*** Selected passage Section Begins ***

We loaded up the car and drove to Newark where we'd park in long term parking.  A van would pick us up there and take us to the terminal.  As we're unloading the trunk, I'm counting the bags.  And it takes a few moments for it to sink in.  Because my backpack with all my work and my journal and writing tools isn't in the car.  "Where's my backpack?" I asked Larry, my voice trembling.

"I thought you took it?"

"I thought you were loading up the car."

So began our sinking argument that would travel across the ocean with us.  He said he was packing the car; I thought he'd see my backpack and put it in.  We struggled for a solution.

Did we have time to go home? Could we order a car that would go to our house and our tenant could give it to the driver who would bring it to the airport?  All kinds of options were considered and discarded.  A car did pick up the backpack but got stuck in tunnel traffic.  And so I was going to be flying without any of the tools of my trade into a great unknown and in a very bad mood.

*** Selected passage Section Ends ***

• [Exercise objective] Pick up the account of the backpack left behind on the drive to Newark right after its last sentence, and continue it for a few paragraphs in the same first-person voice.

*** Provided records Section Begins ***

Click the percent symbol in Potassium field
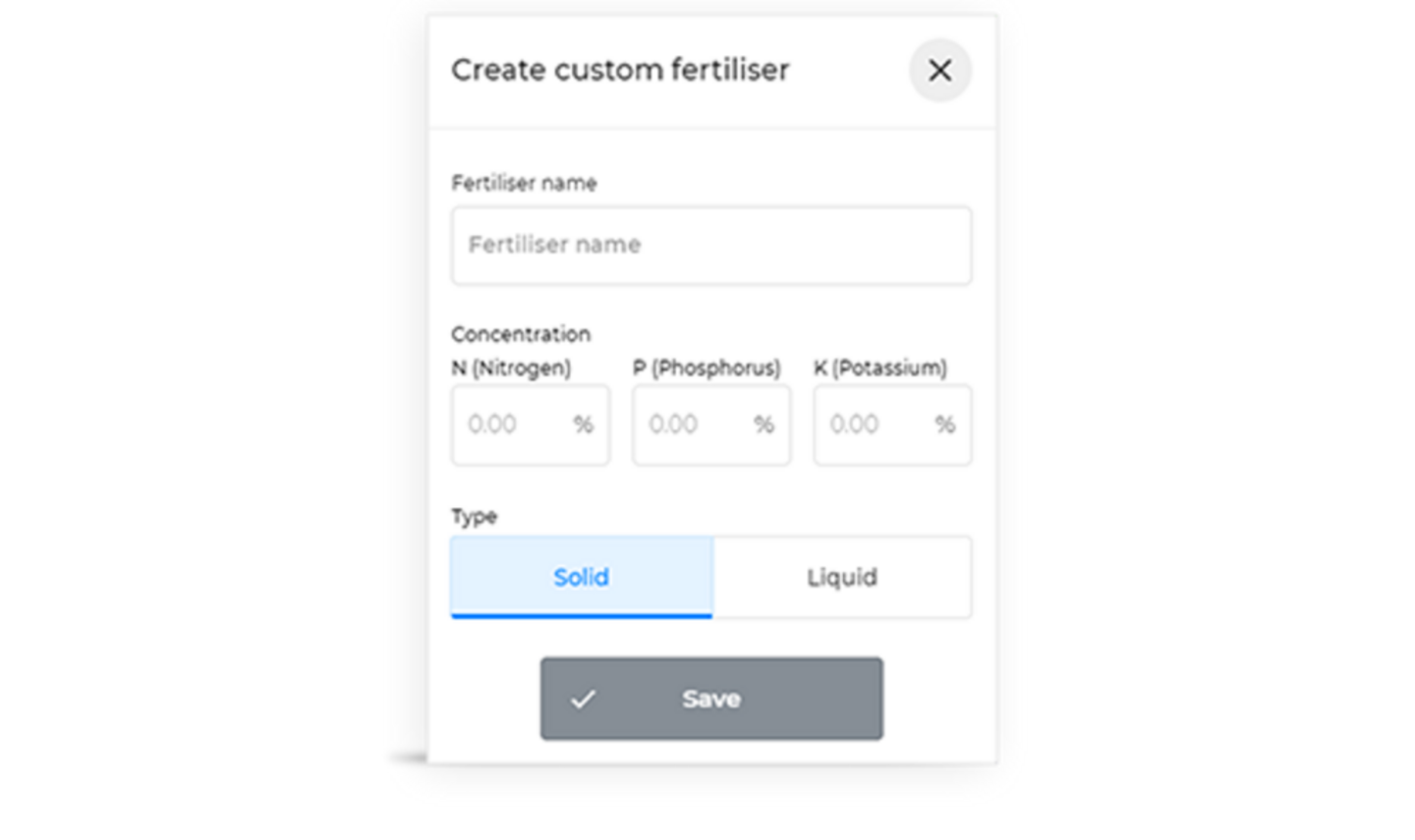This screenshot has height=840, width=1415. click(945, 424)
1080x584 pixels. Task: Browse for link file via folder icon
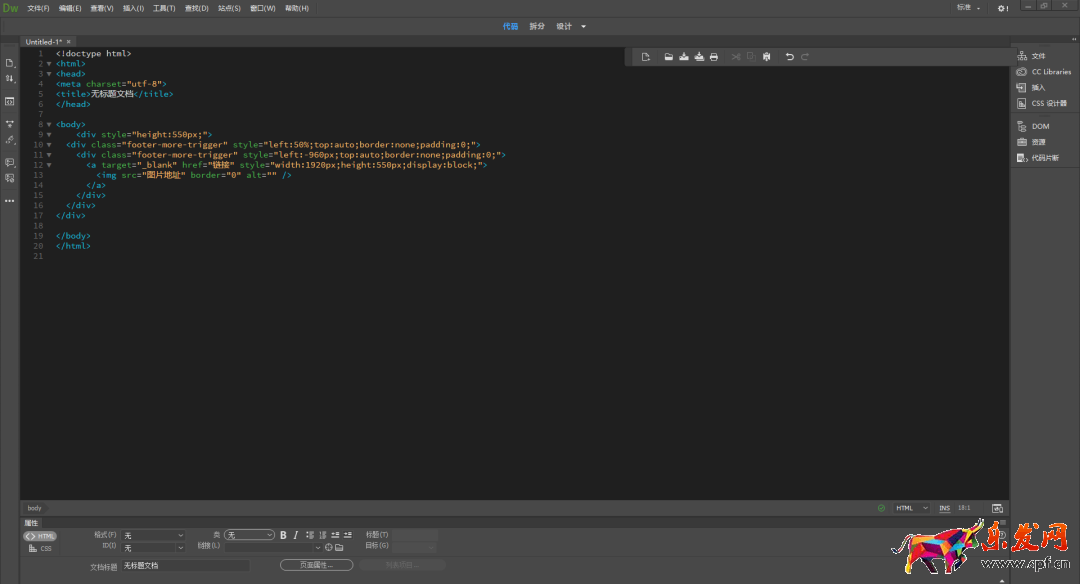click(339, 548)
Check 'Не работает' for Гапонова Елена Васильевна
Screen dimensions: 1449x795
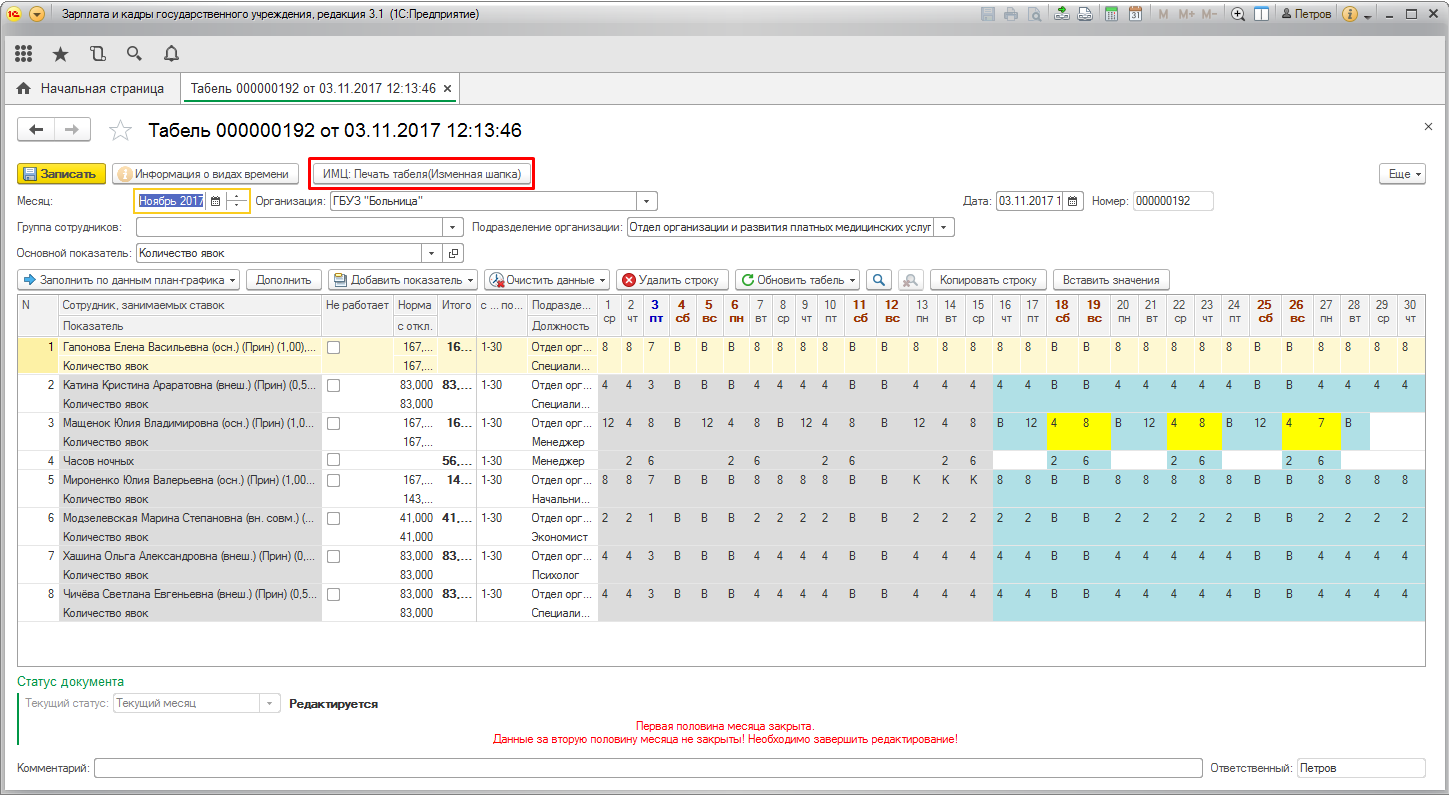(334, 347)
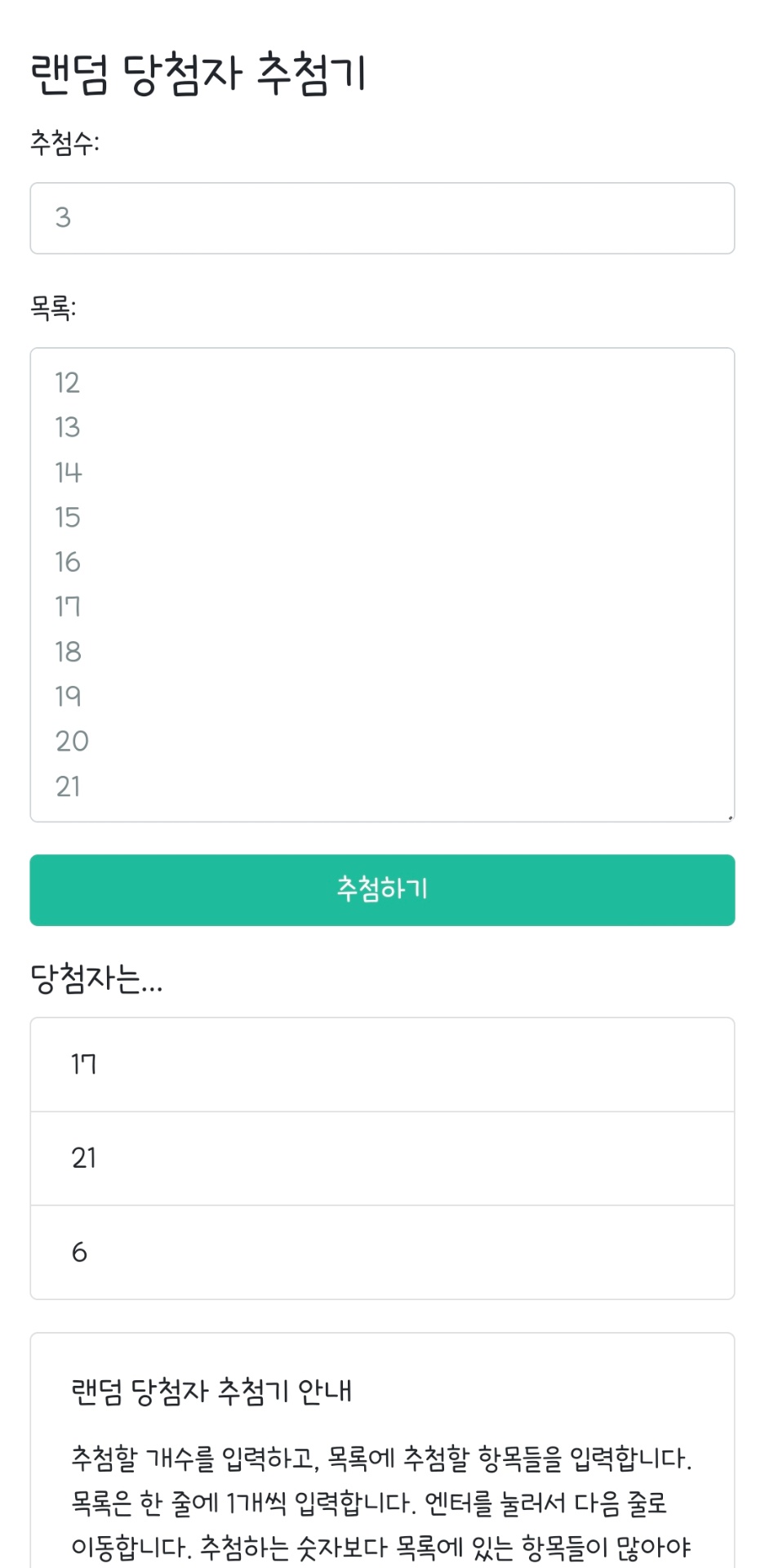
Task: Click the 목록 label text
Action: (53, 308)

*** Provided records Section Ends ***

• [Your response]
At Larry's suggestion we went into a bookstore at Newark.  I bought something I thought I might read.  I don't remember what it was at the time.  And then Larry pointed out that they did have small journals and I could buy some pens.  "It's something," he said.

To me it was nothing.  I wanted my journal.  The one I'd been working in.  The one that contained all my notes for the stories I would soon be writing.  Still I bought it, assuming all that would be in would be my venom.

We barely spoke on the flight.  Upon arriving we went to a pharmacy where I began the tedious job of reconstructing what medications I needed, what I could get over the counter, what my doctor in the US had to fax in a prescription for.  All this before we even got to our apartment.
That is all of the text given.